As Storm Reid grows into her adulthood, the actress is showing that she is not afraid to switch up her hairstyles in movies/shows and in real life. Many have seen Reid rocking styles like box braids, straight hair and her hair in its naturally curly state. She’s recently stepped out of her comfort zone more, and is wearing a short blond pixie cut.

Despite her being comfortable with switching hairstyles, what’s made her uneasy is what she finds to be the lack of hairstylists on set who know how to properly handle her hair with care for her shows and/or movies.

Storm Reid (Photo: @stormreid/instagram)

She told People magazine on Jan. 19, “It has been a struggle for me specifically on sets when it comes to the hair disparity and people not just knowing how to deal with Black hair. And, in a way, it feels dehumanizing…when it’s the time for your hair to look nice and there’s nobody on set to be able to help you achieve that.

Reid described her experience with on-set hairstylists as “disheartening and heartbreaking” because “they really just don’t understand Black hair care.” The 18-year-old recalled a time when director Ava Duvernay brought on celebrity hairstylist Kim Kimble to do Reid’s hair for “A Wrinkle In Time.”

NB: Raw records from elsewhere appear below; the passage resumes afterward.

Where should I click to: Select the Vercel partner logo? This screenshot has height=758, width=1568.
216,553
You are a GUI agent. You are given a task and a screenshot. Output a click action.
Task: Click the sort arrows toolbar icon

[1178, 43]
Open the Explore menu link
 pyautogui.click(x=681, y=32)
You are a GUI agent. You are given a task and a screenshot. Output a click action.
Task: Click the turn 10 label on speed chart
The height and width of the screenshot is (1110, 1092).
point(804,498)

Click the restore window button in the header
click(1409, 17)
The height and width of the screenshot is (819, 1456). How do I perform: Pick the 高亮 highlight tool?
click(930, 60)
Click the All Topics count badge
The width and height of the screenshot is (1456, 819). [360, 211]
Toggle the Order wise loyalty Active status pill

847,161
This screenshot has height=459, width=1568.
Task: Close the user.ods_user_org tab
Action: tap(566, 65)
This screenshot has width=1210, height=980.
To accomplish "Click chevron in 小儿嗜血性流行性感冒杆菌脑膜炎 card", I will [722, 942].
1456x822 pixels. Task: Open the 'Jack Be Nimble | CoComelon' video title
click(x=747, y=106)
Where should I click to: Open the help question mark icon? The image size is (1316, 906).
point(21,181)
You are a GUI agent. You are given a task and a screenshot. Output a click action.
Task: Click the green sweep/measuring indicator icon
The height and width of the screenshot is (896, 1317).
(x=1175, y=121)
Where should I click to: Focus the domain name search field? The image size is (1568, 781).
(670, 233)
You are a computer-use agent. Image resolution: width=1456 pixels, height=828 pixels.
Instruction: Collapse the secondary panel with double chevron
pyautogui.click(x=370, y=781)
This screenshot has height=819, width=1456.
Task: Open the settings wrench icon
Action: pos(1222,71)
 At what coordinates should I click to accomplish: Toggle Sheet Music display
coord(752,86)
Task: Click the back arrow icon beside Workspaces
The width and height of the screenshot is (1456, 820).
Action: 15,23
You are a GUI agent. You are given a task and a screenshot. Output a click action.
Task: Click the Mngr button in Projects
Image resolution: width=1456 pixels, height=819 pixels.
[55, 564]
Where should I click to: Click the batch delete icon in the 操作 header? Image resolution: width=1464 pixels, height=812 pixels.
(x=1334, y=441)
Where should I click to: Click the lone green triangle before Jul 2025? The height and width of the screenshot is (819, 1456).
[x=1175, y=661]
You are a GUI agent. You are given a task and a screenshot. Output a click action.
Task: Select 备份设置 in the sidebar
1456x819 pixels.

Reid said Kimble was the first on-set hairstylist to do her hair correctly and it “changed [her] life.” She explained, saying, “From that point on, unless I have braids and I know how to take care of them myself, I’ve requested on every set to have someone — whether they’re the department head or not — who understands my hair, that cares about Black hair care, that is actually listening to me.”

Meagan Good spoke out last year in a panel about a hairstylist she says claimed to know how to do her hair; she said that stylist burned the side of her face when mishandling the hot comb on her hair. “I had about five or six tooth marks on my face,” said Good. “It was quite frustrating for someone to say that they knew how to do it and to not really do it and to kind of use me as an experiment.”

In a 2019 Associated Press piece, Tia Mowry told her story about an on-set hairstylist not knowing how to do her hair correctly either. She said, “It’s mind-blowing to me that we still have to — meaning black actresses — have to fight to have black hairdressers on set for us. There was one time in particular I was doing this movie and, my God, I was the lead. And after this person did my hair, I cried. I was like ‘I cannot like I cannot go out there looking like this.’ ”

Tiffany Haddish said she struggled to find someone on set who could braid her hair for the film “Keanu.” “So then I had to go outside of the movie to find people in New Orleans to braid my hair,” she said. “And I cried about it because it was a lot of extra time, and I could have been resting or learning my lines or just making sure I was on point.”